Passage to read
--- --- ---
This statement, following disputed parliamentary elections, sparked immediate public mobilization. During the first nights of protests, police used water cannons, tear gas, and pepper spray to disperse the crowds. Human rights organizations and media reported dozens of injured protesters and journalists, as well as over 300 arrests during the first week.

Over the past 12 months, the protest movement has not faded. Throughout the year, the authorities tightened their grip, introducing new restrictions on public gatherings, increasing fines, and initiating legal proceedings against activists.

Tensions remained particularly high ahead of local elections in October, which the opposition ultimately boycotted. The ruling Georgian Dream party won. Clashes between protesters, ruling party supporters, and police were reported in several locations. By late autumn, prosecutors had opened cases against a number of activists on charges related to “attempts to destabilize the state.”

While events unfolded on the streets of Georgia, a parallel information campaign was taking shape in Belarus. This report examines how Belarusian state media covered the Georgian protests over nearly two years—from early 2024 to late 2025—and identifies key narratives, manipulation techniques, and propaganda patterns.
--- --- ---
Dataset extract
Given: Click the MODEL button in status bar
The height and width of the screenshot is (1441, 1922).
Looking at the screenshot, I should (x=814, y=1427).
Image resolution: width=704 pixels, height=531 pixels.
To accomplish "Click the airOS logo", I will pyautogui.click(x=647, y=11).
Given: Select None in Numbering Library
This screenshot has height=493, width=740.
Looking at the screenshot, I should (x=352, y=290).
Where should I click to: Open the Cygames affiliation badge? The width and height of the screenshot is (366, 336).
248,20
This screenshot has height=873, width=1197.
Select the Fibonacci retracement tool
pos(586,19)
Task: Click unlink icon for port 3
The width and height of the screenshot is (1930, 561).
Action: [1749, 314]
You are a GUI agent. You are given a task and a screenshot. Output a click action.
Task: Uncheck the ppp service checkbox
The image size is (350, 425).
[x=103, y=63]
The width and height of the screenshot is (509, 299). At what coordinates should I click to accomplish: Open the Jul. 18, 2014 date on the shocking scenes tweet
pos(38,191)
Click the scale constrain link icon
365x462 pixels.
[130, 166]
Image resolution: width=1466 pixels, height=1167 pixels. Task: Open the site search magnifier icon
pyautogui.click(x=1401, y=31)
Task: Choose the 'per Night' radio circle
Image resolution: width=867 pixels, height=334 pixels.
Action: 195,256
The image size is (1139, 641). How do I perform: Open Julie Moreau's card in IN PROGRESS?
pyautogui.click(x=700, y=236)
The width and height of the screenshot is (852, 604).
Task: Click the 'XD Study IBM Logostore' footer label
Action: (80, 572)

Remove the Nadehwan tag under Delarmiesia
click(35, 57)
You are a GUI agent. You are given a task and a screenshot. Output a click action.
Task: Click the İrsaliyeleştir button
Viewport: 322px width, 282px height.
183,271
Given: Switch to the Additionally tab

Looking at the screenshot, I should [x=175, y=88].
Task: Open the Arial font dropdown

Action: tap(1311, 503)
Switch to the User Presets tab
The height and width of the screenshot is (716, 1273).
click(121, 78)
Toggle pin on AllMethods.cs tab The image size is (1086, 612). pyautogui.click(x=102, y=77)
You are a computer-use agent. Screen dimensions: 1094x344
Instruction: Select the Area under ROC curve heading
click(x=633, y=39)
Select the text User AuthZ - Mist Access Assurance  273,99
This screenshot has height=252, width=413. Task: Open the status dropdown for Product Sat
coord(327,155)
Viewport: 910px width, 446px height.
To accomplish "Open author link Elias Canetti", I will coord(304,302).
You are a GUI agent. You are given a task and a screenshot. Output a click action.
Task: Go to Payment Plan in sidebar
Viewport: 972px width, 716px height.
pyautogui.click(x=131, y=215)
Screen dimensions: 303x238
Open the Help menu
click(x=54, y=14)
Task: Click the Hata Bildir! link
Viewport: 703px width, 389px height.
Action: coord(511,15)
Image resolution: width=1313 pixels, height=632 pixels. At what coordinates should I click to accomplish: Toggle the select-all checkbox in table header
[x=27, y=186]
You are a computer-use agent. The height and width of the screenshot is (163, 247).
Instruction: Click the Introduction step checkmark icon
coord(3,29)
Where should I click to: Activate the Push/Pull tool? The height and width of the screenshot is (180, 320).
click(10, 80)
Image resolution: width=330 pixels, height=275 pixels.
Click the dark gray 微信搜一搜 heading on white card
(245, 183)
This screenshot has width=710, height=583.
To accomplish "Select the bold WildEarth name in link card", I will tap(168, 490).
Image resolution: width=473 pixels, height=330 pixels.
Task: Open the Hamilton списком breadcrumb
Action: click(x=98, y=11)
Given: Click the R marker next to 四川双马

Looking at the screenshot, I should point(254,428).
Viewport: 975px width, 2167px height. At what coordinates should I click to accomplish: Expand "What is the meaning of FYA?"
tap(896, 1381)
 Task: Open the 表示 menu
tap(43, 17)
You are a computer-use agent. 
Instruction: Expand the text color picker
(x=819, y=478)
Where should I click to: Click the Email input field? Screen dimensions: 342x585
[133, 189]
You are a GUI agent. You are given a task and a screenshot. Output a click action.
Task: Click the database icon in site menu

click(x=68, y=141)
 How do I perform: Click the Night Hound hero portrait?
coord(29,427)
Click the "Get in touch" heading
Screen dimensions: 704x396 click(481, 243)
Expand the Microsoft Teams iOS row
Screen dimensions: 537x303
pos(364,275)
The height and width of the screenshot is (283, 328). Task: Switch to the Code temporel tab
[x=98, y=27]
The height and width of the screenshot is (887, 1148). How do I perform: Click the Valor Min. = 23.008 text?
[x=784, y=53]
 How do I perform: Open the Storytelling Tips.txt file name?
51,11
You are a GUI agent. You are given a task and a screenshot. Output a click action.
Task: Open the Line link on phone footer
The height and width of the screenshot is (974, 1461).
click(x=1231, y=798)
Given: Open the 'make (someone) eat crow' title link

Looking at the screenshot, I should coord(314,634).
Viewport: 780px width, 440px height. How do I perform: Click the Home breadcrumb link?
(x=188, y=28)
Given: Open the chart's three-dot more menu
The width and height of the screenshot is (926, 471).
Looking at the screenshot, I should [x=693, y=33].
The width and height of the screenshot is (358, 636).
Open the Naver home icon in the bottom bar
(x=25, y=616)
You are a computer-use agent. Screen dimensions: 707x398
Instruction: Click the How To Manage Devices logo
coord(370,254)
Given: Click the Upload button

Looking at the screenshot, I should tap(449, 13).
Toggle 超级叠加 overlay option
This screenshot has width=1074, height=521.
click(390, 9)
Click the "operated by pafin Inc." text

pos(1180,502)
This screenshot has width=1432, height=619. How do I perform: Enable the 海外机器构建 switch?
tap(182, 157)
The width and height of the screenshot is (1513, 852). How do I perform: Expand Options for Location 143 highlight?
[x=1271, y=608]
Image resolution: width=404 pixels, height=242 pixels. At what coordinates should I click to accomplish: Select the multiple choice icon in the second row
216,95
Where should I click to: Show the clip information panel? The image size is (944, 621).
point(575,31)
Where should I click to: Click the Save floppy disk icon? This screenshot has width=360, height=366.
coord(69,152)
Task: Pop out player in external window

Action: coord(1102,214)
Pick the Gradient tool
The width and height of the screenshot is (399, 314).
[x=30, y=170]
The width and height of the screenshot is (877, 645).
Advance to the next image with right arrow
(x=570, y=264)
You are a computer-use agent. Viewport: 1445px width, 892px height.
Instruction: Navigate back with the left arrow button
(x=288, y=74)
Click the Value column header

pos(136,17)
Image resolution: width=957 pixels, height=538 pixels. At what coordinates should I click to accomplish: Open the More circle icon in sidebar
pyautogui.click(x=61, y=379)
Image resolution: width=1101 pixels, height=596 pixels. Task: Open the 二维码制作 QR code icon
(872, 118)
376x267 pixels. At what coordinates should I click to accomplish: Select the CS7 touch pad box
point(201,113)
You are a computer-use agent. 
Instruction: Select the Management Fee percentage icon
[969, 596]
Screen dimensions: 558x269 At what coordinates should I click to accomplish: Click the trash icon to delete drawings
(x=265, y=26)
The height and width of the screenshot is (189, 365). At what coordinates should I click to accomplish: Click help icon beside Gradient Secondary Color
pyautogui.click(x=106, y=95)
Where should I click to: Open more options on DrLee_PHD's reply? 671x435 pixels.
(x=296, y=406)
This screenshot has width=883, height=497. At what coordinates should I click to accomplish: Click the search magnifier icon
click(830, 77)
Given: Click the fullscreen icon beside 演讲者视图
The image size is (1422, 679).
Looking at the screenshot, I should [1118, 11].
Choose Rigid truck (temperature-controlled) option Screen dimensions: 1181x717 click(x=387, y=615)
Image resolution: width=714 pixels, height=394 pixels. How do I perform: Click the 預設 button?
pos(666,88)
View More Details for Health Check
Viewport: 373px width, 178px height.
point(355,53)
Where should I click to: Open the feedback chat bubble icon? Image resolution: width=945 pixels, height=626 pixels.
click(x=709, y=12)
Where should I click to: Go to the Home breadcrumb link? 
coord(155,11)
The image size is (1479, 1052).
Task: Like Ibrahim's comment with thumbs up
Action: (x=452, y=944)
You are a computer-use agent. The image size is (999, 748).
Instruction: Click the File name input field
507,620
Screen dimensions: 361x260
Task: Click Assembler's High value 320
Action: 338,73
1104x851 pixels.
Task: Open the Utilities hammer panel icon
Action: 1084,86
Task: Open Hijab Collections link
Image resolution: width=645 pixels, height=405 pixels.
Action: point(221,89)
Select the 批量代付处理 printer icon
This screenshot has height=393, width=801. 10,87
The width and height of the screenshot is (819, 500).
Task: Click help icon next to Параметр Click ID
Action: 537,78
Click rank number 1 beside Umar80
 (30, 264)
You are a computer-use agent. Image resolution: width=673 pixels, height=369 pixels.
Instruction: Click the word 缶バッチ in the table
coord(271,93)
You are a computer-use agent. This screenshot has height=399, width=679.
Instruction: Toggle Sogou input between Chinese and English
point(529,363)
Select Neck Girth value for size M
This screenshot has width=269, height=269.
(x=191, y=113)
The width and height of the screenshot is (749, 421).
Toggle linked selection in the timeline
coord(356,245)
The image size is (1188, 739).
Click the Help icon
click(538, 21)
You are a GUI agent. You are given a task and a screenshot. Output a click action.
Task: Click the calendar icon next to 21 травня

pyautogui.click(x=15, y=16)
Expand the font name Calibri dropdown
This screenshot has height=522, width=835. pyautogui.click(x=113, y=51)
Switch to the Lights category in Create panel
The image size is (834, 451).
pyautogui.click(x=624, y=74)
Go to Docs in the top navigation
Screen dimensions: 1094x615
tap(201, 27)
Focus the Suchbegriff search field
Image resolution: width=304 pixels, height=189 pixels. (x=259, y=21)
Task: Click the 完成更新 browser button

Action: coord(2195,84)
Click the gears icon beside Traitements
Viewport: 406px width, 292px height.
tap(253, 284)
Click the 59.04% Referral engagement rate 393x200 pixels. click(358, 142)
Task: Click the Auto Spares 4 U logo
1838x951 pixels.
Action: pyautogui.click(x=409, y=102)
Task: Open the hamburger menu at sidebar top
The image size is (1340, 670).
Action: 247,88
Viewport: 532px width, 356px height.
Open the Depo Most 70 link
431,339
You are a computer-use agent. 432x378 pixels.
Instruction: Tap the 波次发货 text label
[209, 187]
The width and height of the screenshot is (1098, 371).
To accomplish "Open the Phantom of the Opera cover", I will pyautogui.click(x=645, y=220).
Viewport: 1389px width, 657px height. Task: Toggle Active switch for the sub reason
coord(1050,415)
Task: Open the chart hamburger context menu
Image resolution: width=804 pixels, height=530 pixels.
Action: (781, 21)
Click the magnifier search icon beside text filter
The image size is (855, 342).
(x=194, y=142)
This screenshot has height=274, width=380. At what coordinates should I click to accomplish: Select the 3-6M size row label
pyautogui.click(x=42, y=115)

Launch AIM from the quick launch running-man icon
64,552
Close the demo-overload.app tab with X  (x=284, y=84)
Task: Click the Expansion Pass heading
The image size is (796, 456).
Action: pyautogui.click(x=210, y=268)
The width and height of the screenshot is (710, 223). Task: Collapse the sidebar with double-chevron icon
--- --- ---
According to the report on the Georgian protests, what were police trying to do when they used water cannons, tear gas, and pepper spray in the first nights? Answer in one to three sentences. You won't need the items for this.

They were trying to disperse the crowds. The police used these tools during the first nights of the protests to break up the gatherings.